Using whole-cell patch-clamp methods, K⁺ currents in freshly dissociated and cultured cardiac fibroblasts were recorded. Inward currents in 10 mM [K⁺]_o Tyrode solution were blocked by 300 µM Ba²⁺. At -120 mV, in freshly dissociated fibroblasts, the Ba²⁺-sensitive current measured -13.8 ± 6.7 pA pF^-1 (means ± S.E.M.), (n = 3). In cultured fibroblasts, inward currents were recorded at -120 mV in 5.4 mM [K⁺]_o Tyrodes solution, and these were blocked by 1 mM Ba²⁺ (Ba²⁺-sensitive current = -7.4 ± 2.2 pA pF^-1, n = 20). Time- and voltage-dependent outward currents (51.2 ± 14.3 pA pF^-1, +40 mV, n = 47) were recorded from the majority of freshly dissociated fibroblasts. A component of this outward current was blocked by 1 mM TEA (TEA-sensitive current = 7.6 ± 3.1 pA pF^-1 at +40 mV, n = 3). Similar time- and voltage-dependent outward currents (11.9 ± 3.0 pA pF^-1, +40 mV, n = 20) were recorded in cultured fibroblasts. The outward currents were also sensitive to 100 µM 4-aminopyridine (4-AP) in both freshly dissociated and cultured cardiac fibroblasts. The 4-AP-sensitive current measured 12.9 ± 6.6 pA pF^-1 at +40 mV in freshly dissociated fibroblasts (n = 3) and 6.0 ± 1.8 pA pF^-1 at +40 mV in cultured fibroblasts (n = 5).

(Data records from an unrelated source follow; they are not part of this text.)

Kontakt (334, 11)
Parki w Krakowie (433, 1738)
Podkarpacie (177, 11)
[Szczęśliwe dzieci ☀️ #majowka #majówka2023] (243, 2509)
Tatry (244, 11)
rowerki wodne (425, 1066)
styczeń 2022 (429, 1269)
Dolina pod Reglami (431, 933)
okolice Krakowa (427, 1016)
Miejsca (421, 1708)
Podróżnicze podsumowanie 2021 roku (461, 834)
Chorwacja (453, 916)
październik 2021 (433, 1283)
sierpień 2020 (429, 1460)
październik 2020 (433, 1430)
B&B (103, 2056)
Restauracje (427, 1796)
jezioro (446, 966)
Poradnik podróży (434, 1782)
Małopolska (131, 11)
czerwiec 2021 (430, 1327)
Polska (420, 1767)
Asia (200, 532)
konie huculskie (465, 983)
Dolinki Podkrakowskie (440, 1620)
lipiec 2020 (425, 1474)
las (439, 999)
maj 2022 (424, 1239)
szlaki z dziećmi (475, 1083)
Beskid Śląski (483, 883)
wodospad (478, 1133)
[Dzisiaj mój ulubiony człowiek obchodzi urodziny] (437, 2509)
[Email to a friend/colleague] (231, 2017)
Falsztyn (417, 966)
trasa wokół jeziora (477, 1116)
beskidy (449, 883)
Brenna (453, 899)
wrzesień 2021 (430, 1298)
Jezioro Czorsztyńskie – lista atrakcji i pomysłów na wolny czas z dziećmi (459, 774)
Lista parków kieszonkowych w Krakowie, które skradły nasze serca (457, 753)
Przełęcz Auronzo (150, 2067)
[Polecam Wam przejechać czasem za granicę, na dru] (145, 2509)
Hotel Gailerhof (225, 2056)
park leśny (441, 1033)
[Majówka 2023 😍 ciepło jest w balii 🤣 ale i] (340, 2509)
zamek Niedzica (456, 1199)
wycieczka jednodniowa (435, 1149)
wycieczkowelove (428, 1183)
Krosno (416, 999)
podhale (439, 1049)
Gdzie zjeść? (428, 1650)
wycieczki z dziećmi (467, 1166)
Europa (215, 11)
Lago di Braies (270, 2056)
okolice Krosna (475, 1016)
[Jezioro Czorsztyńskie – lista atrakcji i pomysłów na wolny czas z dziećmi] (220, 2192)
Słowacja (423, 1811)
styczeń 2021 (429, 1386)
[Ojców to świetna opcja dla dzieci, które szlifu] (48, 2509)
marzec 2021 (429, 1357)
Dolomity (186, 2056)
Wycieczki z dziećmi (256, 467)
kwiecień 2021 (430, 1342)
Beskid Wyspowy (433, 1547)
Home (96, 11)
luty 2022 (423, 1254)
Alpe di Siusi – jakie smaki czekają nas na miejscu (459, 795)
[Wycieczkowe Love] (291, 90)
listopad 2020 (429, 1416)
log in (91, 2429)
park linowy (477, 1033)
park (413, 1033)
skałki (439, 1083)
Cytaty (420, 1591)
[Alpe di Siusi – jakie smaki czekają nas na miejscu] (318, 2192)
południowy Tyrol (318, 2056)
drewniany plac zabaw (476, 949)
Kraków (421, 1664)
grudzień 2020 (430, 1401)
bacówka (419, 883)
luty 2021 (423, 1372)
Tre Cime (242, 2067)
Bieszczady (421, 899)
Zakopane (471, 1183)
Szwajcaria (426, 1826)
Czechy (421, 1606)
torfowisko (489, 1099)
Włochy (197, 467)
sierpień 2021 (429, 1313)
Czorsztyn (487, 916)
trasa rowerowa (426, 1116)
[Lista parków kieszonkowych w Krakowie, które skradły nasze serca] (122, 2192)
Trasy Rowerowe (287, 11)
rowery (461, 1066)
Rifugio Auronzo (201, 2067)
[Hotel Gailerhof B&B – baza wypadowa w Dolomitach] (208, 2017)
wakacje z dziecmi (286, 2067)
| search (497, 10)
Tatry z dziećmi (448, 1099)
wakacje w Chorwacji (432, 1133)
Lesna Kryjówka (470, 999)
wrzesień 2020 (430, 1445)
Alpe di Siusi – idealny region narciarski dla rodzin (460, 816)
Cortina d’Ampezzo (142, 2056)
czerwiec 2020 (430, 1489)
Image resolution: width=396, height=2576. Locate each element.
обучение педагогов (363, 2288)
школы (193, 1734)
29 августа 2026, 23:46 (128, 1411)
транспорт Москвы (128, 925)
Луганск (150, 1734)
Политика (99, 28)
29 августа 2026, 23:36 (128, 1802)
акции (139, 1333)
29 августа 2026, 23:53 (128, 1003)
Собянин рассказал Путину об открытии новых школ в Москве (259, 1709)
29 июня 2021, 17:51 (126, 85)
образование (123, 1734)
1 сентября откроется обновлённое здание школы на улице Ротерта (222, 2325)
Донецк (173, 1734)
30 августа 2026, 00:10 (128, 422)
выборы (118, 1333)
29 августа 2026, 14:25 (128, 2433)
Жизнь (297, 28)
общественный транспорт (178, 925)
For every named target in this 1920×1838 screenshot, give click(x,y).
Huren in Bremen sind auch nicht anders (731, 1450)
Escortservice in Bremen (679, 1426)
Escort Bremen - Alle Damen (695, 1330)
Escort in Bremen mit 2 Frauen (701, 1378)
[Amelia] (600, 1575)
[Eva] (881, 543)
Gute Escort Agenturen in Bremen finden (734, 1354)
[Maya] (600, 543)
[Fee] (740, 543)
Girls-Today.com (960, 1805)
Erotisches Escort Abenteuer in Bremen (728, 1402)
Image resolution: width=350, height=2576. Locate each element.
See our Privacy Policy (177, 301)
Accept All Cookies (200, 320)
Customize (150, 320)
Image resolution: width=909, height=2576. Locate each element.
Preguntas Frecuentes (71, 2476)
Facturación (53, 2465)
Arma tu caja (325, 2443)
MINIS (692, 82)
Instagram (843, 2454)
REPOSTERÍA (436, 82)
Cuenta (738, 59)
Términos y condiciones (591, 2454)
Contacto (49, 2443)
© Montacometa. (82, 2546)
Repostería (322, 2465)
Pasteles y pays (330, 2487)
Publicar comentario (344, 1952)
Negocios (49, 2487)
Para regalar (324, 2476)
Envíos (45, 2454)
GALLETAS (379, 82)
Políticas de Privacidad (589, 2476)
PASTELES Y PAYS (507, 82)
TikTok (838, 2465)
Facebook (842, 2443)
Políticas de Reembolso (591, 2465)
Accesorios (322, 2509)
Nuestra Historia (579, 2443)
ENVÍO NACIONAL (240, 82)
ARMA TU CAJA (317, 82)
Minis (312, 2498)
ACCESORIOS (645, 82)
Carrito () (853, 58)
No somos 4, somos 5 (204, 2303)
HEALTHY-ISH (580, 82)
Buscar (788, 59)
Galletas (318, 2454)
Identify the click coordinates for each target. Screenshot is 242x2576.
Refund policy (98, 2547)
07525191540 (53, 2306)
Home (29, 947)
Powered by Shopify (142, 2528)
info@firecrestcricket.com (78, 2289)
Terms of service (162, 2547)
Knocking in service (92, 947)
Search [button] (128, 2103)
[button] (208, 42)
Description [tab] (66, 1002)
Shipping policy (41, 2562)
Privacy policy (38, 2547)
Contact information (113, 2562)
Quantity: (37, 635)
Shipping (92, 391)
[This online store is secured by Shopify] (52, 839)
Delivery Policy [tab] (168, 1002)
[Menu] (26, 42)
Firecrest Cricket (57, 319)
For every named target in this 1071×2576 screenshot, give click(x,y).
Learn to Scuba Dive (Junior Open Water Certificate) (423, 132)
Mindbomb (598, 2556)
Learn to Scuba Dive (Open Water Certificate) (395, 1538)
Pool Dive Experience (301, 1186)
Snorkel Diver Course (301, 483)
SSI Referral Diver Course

In cultured fibroblasts, anti-α smooth muscle actin antibody staining was positive, indicating that when cultured, cardiac fibroblasts became activated and transformed into contractile myofibroblasts. Populations of myofibroblasts were seeded onto collagen I gels following first passage, and gel deformation due to myofibroblast contraction was compared when myofibroblasts were depolarised by exposure to 20 mM [K⁺]_o Tyrode solution. At 8 h, gel surface area was significantly reduced in 20 mM [K⁺]_o (90 ± 2 mm² (n = 8) vs. 113 ± 4 mm² (n = 15) under control conditions, P = 0.034, Student’s unpaired t test). This suggests that modulation of membrane potential by modulating K⁺ currents can affect myofibroblast function.